4. Les challenges absurdes : la vraie passion de l’algorithme

Vous avez remarqué ? Dès qu’un défi ridicule circule, l’algorithme s’emballe.

  • « Dessine ton autoportrait avec ton pied gauche » → viral.
  • « Représente Mona Lisa en pâte à modeler » → viral.
  • « Peins un coucher de soleil uniquement avec du ketchup » → encore viral.

Et vous, pauvre artiste visuel, vous vous demandez si vous ne devriez pas abandonner vos pinceaux pour investir dans un stock de condiments.

5. L’inutile qui devient utile

Et pourtant… il faut reconnaître une chose : ça marche.

Regardez autour de vous : les œuvres les plus discutées de ces dernières années ne sont pas forcément celles qui demandent le plus de technique. Une banane scotchée au mur, un ballon de baudruche recouvert de résine, un NFT de pixel coloré… Ces « inutilités » sont devenues des icônes.

Pourquoi ? Parce que l’algorithme adore amplifier le décalage. Et il a compris avant tout le monde que, parfois, l’inutile touche plus de monde que l’utile.

C’est injuste, certes, mais c’est aussi une opportunité.

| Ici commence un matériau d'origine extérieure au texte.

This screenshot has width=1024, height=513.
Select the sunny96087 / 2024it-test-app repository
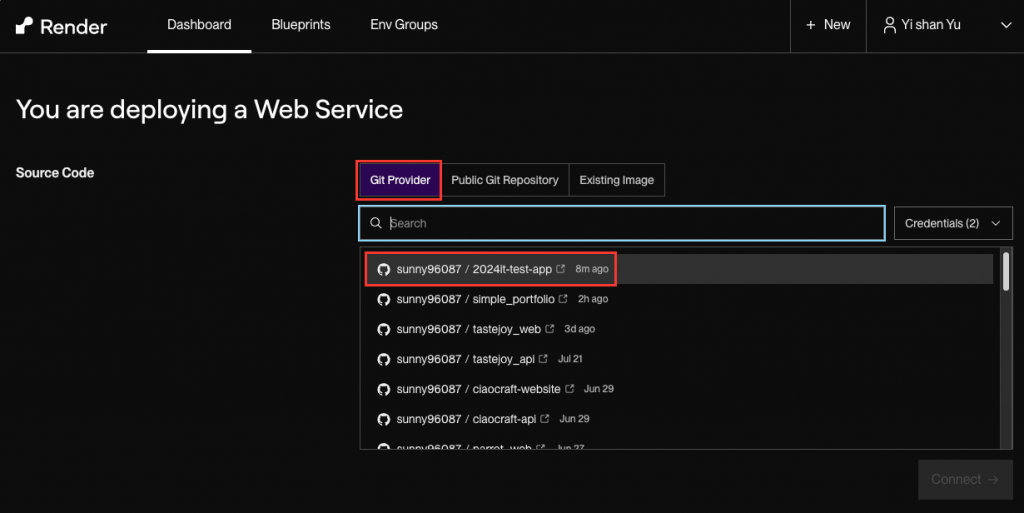click(473, 269)
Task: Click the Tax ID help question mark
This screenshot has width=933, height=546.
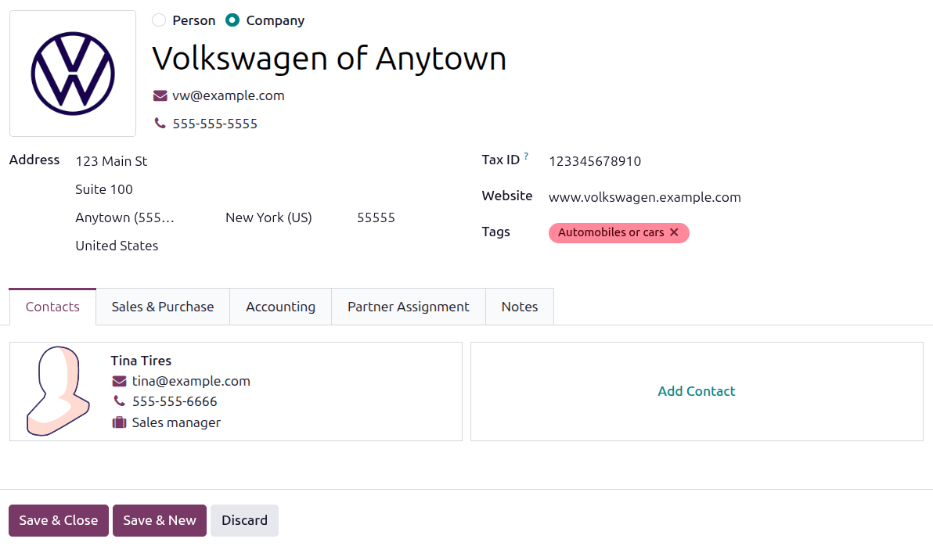Action: [x=526, y=157]
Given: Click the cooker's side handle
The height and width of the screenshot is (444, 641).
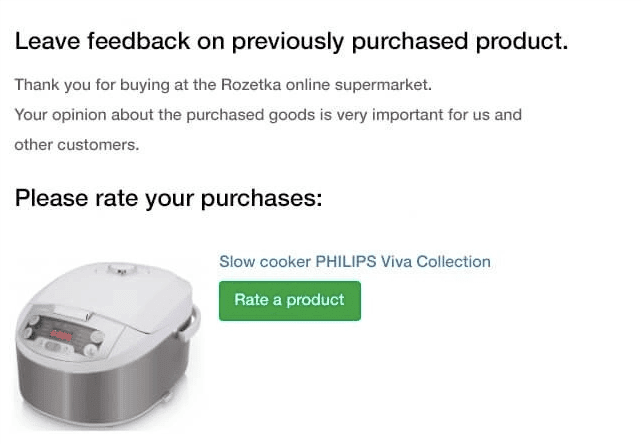Looking at the screenshot, I should coord(191,323).
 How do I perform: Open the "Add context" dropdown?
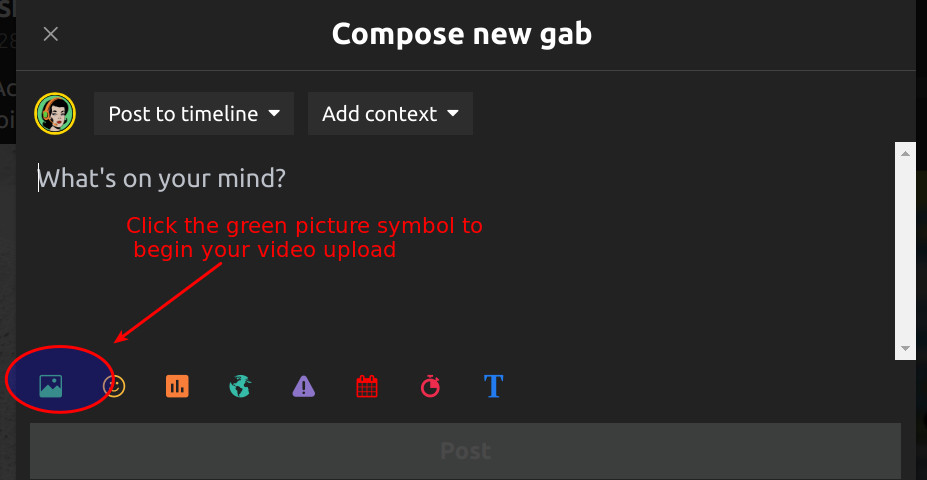point(390,114)
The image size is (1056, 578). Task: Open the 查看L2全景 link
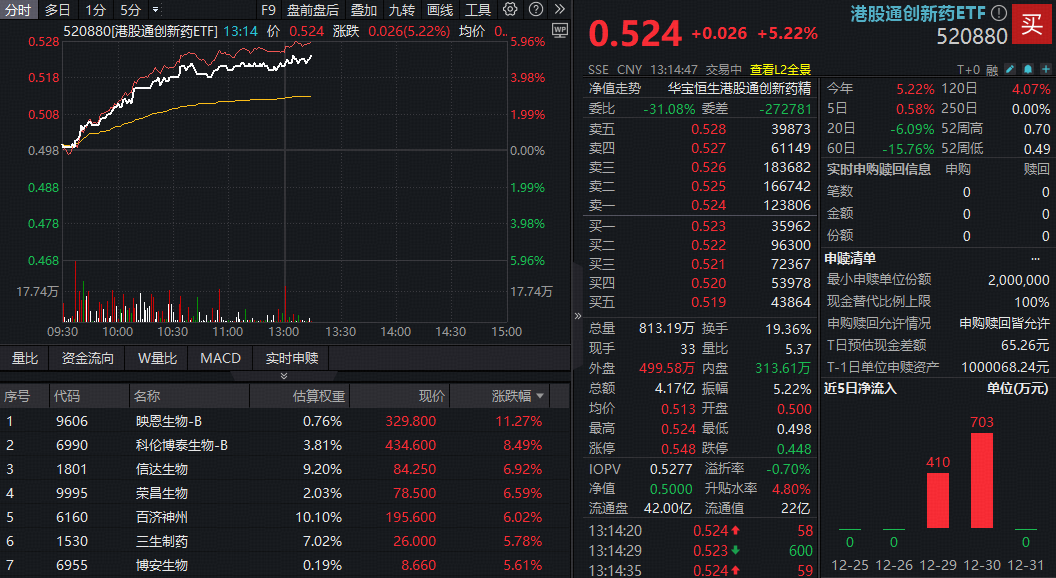click(x=780, y=70)

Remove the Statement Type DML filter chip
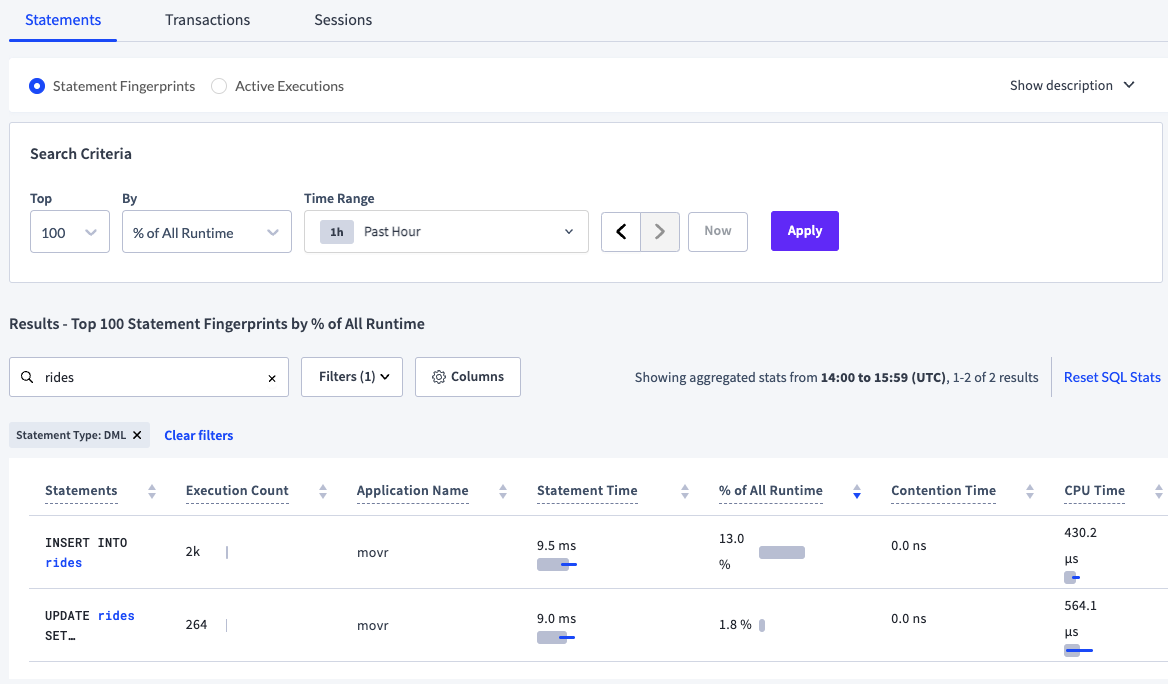click(137, 435)
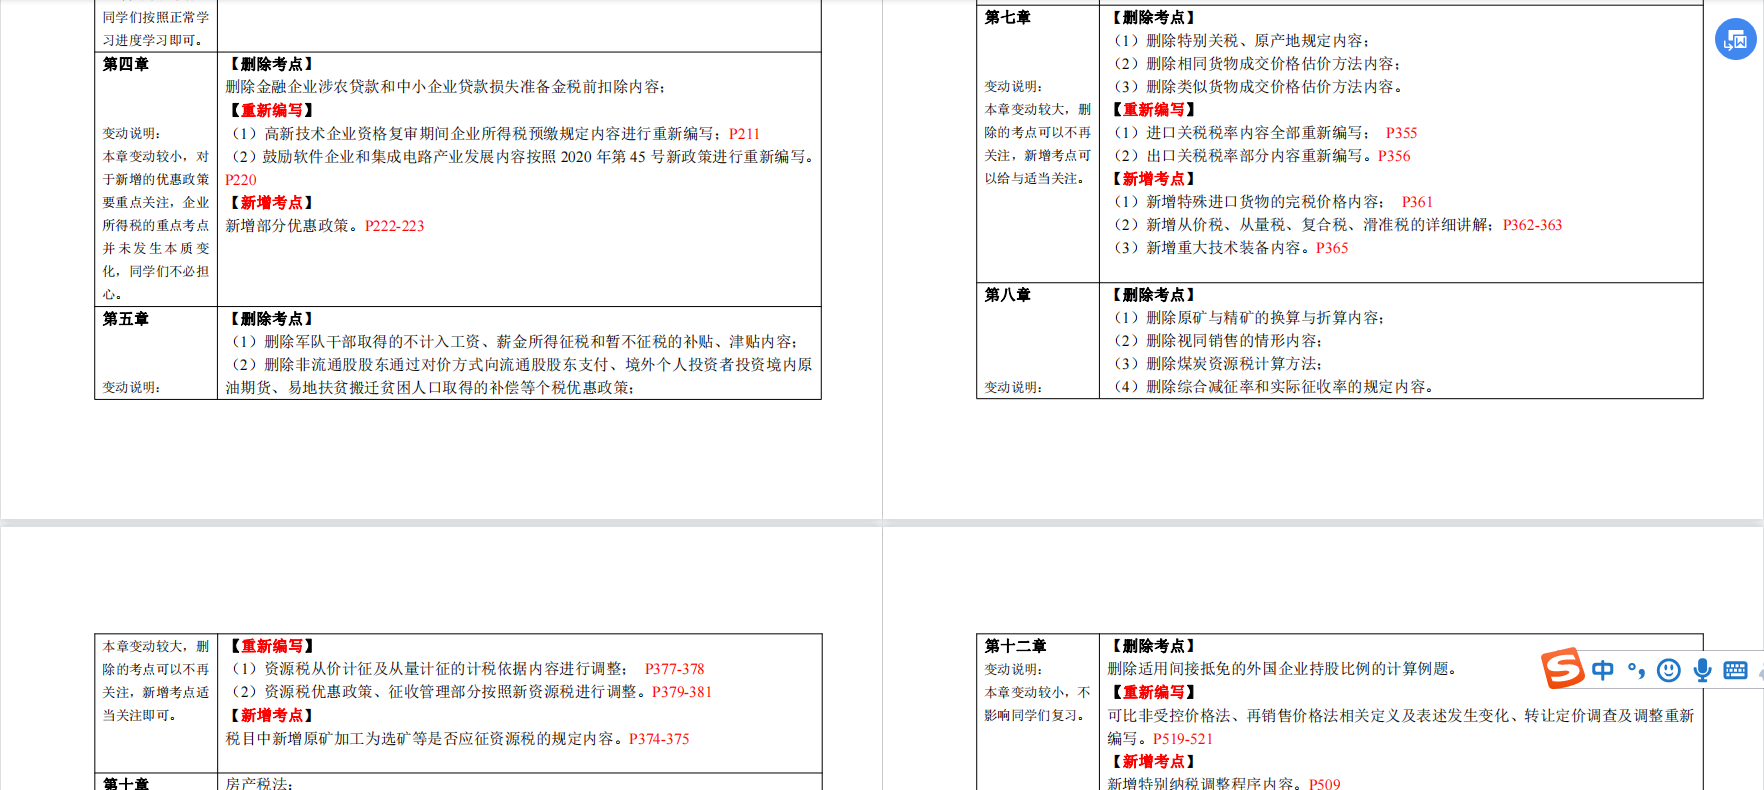
Task: Click the 第八章 chapter heading
Action: (x=1007, y=295)
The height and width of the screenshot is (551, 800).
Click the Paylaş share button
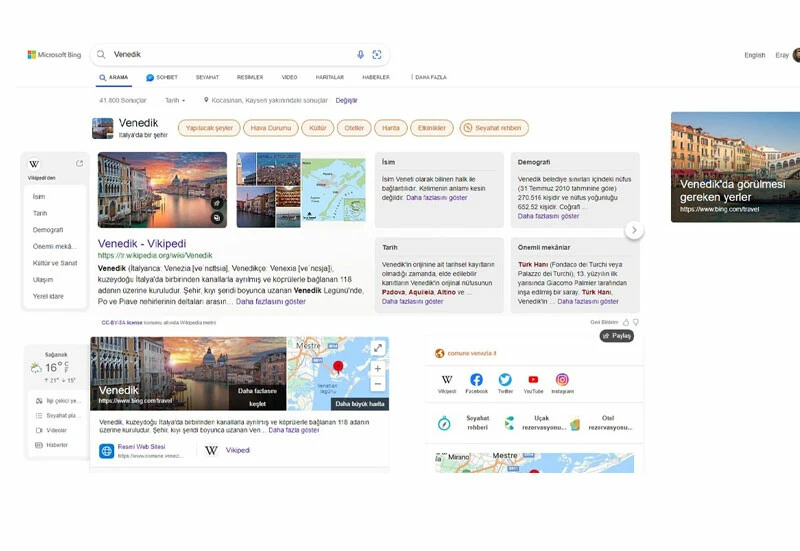point(617,336)
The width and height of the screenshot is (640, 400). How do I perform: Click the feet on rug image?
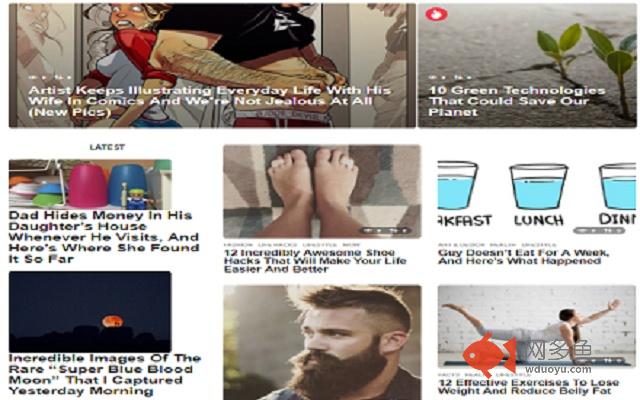coord(322,191)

6. Comment jouer avec l’algorithme sans perdre votre âme

Alors, que faire ? Faut-il abandonner l’art pour publier uniquement des vidéos de votre palette tachée en forme de licorne ? Pas forcément. Mais il y a quelques stratégies :

  1. Accepter une part d’inutile
    Postez vos grandes œuvres, mais ajoutez-y des détails légers, inattendus, absurdes. Une anecdote, une photo de coulisses, un moment raté.
  2. Humaniser l’atelier
    Les gens adorent voir le chaos d’un atelier, vos pinceaux fatigués, vos murs tachés. L’inutile devient ici un outil de proximité.
  3. Créer vos propres « micro-rituels » viraux
    Plutôt que de suivre bêtement les challenges absurdes, inventez vos propres rendez-vous décalés. Exemple : « Chaque vendredi, je poste une photo de la tâche la plus étrange apparue sur ma blouse. »
  4. Savoir rire de l’absurde
    L’algorithme veut vous piéger ? Faites semblant d’entrer dans son jeu. Partagez une photo ironique de vos pinceaux en mode « séance spa » dans un pot d’eau. Montrez que vous maîtrisez l’humour, plutôt que de le subir.

7. L’art de détourner l’inutile

Finalement, l’inutile n’est pas un ennemi : c’est une matière première. Comme Duchamp l’a prouvé avec son urinoir, ou Warhol avec ses boîtes de soupe, l’art sait transformer le banal en extraordinaire.

Alors pourquoi ne pas jouer à fond la carte de l’algorithme ?

  • Prenez un détail insignifiant de votre atelier et transformez-le en série artistique.
  • Publiez volontairement des « ratés » en les présentant comme des œuvres à part entière.
  • Créez des installations digitales éphémères uniquement pensées pour les réseaux.

Bref, faites de l’algorithme votre complice plutôt que votre bourreau.

8. La morale : l’inutile, c’est peut-être l’avenir

Et si l’algorithme avait raison ? Et si l’inutile était, en réalité, ce qui touche le plus profondément ?

Un lama qui éternue, une palette qui ressemble à une licorne, un pinceau oublié dans le café… Ces petites absurdités déclenchent du rire, de l’émotion immédiate, du partage. Et l’art, après tout, n’est-il pas une question d’émotion partagée ?

Alors oui, continuez vos œuvres profondes, monumentales, exigeantes. Mais n’oubliez pas d’offrir à l’algorithme sa dose quotidienne de futilité. C’est peut-être ce mélange — sérieux et absurde — qui finira par élargir votre audience.

Parce qu’au fond, l’algorithme nous rappelle une grande vérité : la frontière entre l’utile et l’inutile est souvent beaucoup plus fine qu’on ne le croit.

Conclusion

L’algorithme adore les choses inutiles. Mais pour un artiste visuel, cela peut devenir un terrain de jeu. Ne subissez pas ses caprices : détournez-les, appropriez-vous-les, et transformez-les en art.

Et qui sait ? Peut-être que la prochaine grande tendance virale ne sera pas une banane scotchée sur un mur, mais votre propre manière de donner un sens nouveau… à l’inutile.